**Records for this exercise:**
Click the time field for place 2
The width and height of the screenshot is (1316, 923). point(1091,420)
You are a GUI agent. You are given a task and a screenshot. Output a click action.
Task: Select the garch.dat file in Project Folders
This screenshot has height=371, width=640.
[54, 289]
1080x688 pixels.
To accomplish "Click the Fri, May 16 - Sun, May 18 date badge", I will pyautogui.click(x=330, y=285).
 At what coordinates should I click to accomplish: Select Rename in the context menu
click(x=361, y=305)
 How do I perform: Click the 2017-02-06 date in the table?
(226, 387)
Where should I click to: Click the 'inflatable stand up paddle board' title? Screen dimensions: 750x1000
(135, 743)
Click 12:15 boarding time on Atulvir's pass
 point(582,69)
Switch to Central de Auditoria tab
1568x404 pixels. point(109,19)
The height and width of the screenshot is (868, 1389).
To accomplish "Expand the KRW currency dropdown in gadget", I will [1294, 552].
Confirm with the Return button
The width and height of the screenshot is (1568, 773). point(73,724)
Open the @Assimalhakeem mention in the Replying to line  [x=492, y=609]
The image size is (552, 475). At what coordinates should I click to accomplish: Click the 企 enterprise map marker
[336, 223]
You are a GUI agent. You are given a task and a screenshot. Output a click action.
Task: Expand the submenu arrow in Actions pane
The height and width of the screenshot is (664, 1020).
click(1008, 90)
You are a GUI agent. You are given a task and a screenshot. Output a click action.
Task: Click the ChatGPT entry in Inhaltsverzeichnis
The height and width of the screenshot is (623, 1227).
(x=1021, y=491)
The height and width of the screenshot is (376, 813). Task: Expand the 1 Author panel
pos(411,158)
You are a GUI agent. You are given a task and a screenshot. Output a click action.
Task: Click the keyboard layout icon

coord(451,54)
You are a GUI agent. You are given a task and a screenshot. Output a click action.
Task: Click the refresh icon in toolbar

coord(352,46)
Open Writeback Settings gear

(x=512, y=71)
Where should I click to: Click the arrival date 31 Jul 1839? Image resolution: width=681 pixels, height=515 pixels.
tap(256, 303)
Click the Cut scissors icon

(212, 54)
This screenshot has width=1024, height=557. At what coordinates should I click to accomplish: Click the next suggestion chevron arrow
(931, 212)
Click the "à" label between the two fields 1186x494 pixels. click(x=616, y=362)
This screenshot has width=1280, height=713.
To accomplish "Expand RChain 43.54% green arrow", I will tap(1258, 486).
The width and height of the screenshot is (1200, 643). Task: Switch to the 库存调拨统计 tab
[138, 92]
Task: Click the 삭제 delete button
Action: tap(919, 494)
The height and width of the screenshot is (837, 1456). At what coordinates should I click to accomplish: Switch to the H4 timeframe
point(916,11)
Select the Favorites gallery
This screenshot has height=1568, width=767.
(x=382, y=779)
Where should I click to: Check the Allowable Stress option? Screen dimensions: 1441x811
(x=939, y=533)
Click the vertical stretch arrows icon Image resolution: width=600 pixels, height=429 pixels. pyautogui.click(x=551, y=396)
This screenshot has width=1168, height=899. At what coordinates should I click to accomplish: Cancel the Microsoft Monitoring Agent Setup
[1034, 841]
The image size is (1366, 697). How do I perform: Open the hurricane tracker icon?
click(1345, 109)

**Work to complete:** Type the data out again, exactly.

**Answer section:**
Click the time field for place 2
The width and height of the screenshot is (1316, 923). point(1091,420)
You are a GUI agent. You are given a task and a screenshot. Output a click action.
Task: Select the garch.dat file in Project Folders
This screenshot has height=371, width=640.
[54, 289]
1080x688 pixels.
To accomplish "Click the Fri, May 16 - Sun, May 18 date badge", I will pyautogui.click(x=330, y=285).
 At what coordinates should I click to accomplish: Select Rename in the context menu
click(x=361, y=305)
 How do I perform: Click the 2017-02-06 date in the table?
(226, 387)
Where should I click to: Click the 'inflatable stand up paddle board' title? Screen dimensions: 750x1000
(135, 743)
Click 12:15 boarding time on Atulvir's pass
 point(582,69)
Switch to Central de Auditoria tab
1568x404 pixels. point(109,19)
The height and width of the screenshot is (868, 1389).
To accomplish "Expand the KRW currency dropdown in gadget", I will [1294, 552].
Confirm with the Return button
The width and height of the screenshot is (1568, 773). point(73,724)
Open the @Assimalhakeem mention in the Replying to line  [x=492, y=609]
The image size is (552, 475). At what coordinates should I click to accomplish: Click the 企 enterprise map marker
[336, 223]
You are a GUI agent. You are given a task and a screenshot. Output a click action.
Task: Expand the submenu arrow in Actions pane
The height and width of the screenshot is (664, 1020).
click(1008, 90)
You are a GUI agent. You are given a task and a screenshot. Output a click action.
Task: Click the ChatGPT entry in Inhaltsverzeichnis
The height and width of the screenshot is (623, 1227).
(x=1021, y=491)
The height and width of the screenshot is (376, 813). Task: Expand the 1 Author panel
pos(411,158)
You are a GUI agent. You are given a task and a screenshot. Output a click action.
Task: Click the keyboard layout icon

coord(451,54)
You are a GUI agent. You are given a task and a screenshot. Output a click action.
Task: Click the refresh icon in toolbar

coord(352,46)
Open Writeback Settings gear

(x=512, y=71)
Where should I click to: Click the arrival date 31 Jul 1839? Image resolution: width=681 pixels, height=515 pixels.
tap(256, 303)
Click the Cut scissors icon

(212, 54)
This screenshot has width=1024, height=557. At what coordinates should I click to accomplish: Click the next suggestion chevron arrow
(931, 212)
Click the "à" label between the two fields 1186x494 pixels. click(x=616, y=362)
This screenshot has width=1280, height=713.
To accomplish "Expand RChain 43.54% green arrow", I will tap(1258, 486).
The width and height of the screenshot is (1200, 643). Task: Switch to the 库存调拨统计 tab
[138, 92]
Task: Click the 삭제 delete button
Action: tap(919, 494)
The height and width of the screenshot is (837, 1456). At what coordinates should I click to accomplish: Switch to the H4 timeframe
point(916,11)
Select the Favorites gallery
This screenshot has height=1568, width=767.
(x=382, y=779)
Where should I click to: Check the Allowable Stress option? Screen dimensions: 1441x811
(x=939, y=533)
Click the vertical stretch arrows icon Image resolution: width=600 pixels, height=429 pixels. pyautogui.click(x=551, y=396)
This screenshot has width=1168, height=899. At what coordinates should I click to accomplish: Cancel the Microsoft Monitoring Agent Setup
[1034, 841]
The image size is (1366, 697). How do I perform: Open the hurricane tracker icon?
click(1345, 109)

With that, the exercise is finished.